US President Donald Trump has said that the Iran negotiations could produce a result “over the weekend”.
“I’m hearing that the negotiations themselves are actually going very well,” Trump said of a potential deal. “It could happen … over the weekend,” he told reporters at the White House on Wednesday.
Trump also said he wants to separate talks on the conflict in Lebanon between Israel and Iranian-backed Hezbollah from those on the US-Iran war, although Tehran insists the two are linked.
“I want to separate it, I want a separate thing because it is, it’s separate,” he said.
US Secretary of State Marco Rubio said Iran’s stockpiles of highly enriched uranium were at the center of discussions with Tehran and expressed hope that the latest round of talks in Washington between Israel and Lebanon will produce a security roadmap.
Washington insists Tehran must hand over its near-weapons-grade enriched uranium, agree to curb its nuclear activities and reopen the Strait of Hormuz, the main shipping channel for oil and gas from the Gulf, for any peace deal to take hold.
In contrast to the upbeat US remarks, Iran’s foreign minister struck a downbeat tone, saying no tangible progress has been made in talks to end the war in the Middle East as fresh US and Iranian attacks strained a fragile ceasefire.
Kuwaiti officials said the renewed hostilities included an Iranian drone attack on a passenger terminal at Kuwait’s international airport that killed one person and wounded 63.
Iranian Foreign Minister Abbas Araghchi said lines of communication with the United States remained open, but warned that any Israeli attack on the Lebanese capital Beirut as part of its campaign against Hezbollah would trigger a “full-scale resumption” of the conflict.

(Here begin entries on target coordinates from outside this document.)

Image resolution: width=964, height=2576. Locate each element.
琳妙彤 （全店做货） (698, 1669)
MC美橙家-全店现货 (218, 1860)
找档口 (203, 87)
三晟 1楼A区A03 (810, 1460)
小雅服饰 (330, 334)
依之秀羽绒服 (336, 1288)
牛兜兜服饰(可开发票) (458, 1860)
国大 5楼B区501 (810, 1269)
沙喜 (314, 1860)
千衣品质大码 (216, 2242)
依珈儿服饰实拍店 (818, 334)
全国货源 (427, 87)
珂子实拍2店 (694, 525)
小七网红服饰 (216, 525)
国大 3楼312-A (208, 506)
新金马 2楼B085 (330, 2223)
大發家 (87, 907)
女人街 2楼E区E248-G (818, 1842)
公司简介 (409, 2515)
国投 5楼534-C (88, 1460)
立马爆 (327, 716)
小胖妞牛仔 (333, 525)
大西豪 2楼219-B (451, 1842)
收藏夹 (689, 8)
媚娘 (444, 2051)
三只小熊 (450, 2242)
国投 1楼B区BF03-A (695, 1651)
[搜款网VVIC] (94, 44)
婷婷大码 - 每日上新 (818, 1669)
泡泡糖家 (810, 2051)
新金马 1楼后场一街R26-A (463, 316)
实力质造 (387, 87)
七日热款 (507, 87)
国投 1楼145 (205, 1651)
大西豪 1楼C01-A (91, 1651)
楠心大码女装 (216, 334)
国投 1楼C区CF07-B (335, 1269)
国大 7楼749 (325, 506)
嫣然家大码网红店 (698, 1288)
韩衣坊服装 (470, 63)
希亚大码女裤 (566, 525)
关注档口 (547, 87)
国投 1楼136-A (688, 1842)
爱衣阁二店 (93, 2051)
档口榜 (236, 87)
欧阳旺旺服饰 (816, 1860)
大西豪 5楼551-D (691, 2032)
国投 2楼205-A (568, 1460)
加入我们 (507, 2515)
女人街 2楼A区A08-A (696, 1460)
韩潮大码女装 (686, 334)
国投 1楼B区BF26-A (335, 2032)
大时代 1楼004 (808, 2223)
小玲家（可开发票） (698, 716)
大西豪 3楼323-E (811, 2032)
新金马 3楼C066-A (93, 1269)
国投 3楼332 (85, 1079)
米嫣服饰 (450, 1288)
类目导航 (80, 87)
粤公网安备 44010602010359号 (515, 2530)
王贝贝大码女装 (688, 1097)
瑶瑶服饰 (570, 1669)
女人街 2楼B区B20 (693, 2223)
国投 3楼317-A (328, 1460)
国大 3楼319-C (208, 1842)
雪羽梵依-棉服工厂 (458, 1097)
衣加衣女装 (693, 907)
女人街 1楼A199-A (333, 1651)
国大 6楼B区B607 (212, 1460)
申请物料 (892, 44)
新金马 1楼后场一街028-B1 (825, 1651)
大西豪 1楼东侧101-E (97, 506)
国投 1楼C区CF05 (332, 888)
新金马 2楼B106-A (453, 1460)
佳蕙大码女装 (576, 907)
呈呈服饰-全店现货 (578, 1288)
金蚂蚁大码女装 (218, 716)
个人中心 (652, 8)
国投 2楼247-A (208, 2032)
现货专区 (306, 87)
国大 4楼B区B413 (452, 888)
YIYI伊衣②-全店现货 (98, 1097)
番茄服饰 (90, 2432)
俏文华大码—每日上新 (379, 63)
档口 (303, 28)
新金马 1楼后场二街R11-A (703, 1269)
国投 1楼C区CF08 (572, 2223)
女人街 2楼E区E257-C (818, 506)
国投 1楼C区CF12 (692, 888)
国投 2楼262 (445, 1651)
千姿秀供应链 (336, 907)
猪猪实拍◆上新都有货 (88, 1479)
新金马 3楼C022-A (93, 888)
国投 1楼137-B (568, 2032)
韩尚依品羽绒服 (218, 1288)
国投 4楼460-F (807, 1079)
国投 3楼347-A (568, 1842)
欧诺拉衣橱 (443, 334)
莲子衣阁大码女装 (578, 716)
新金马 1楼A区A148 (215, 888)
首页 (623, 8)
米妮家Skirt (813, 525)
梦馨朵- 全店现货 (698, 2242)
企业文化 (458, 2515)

“Communications with the Americans have not been interrupted and messages have been exchanged about the need to stop aggression against Beirut, but no tangible progress has been made in the negotiation process,” Tasnim the news agency quoted Araghchi as telling Lebanon’s Al Mayadeen TV.
“Any attack on Beirut will have serious consequences and will lead to a full-scale resumption of war,” he said. “Our armed forces are ready to attack Israel if it attacks Beirut.”
‘Playing with fire’
Kuwait’s military condemned the drone attack on the airport as an act of “criminal Iranian aggression”. India’s Ministry of External Affairs said the one fatality was an Indian national.

Iran’s Revolutionary Guard denied attacking the airport, saying it was “a failure of the US Patriot systems, which landed at the terminal after failing to intercept Iranian missiles.” The Revolutionary Guards also accused US forces of provoking a response by attacking a tanker and a communications tower on the country’s Qeshm Island.
The new attacks represent one of the more serious tests yet of the April 8 ceasefire that paused more than a month of war triggered by the US-Israeli bombing of Iran and has largely held despite sporadic exchanges of fire.
Trump played down the renewed hostilities by saying “in that part of the world, there is a ceasefire when you shoot in a more moderate way.”
Israeli Prime Minister Benjamin Netanyahu, meanwhile, accused Iran of “playing with fire”.
“Iran certainly knows what the (US) president has said, that if necessary, there will be a full-scale return to military action,” Netanyahu said in an interview with the US channel. CNBC.
Kuwait suspended air traffic and diverted arriving flights to other destinations after the drone attack on the airport, but later restarted Kuwait Airways flights.
The international airport has been attacked several times during the war, and was only fully reopened on Monday.
Hassan Sheikh, a 40-year-old Pakistani resident of Kuwait who lives near the airport, said he heard explosions throughout the night, adding: “For the first time, my children felt how serious the situation was.”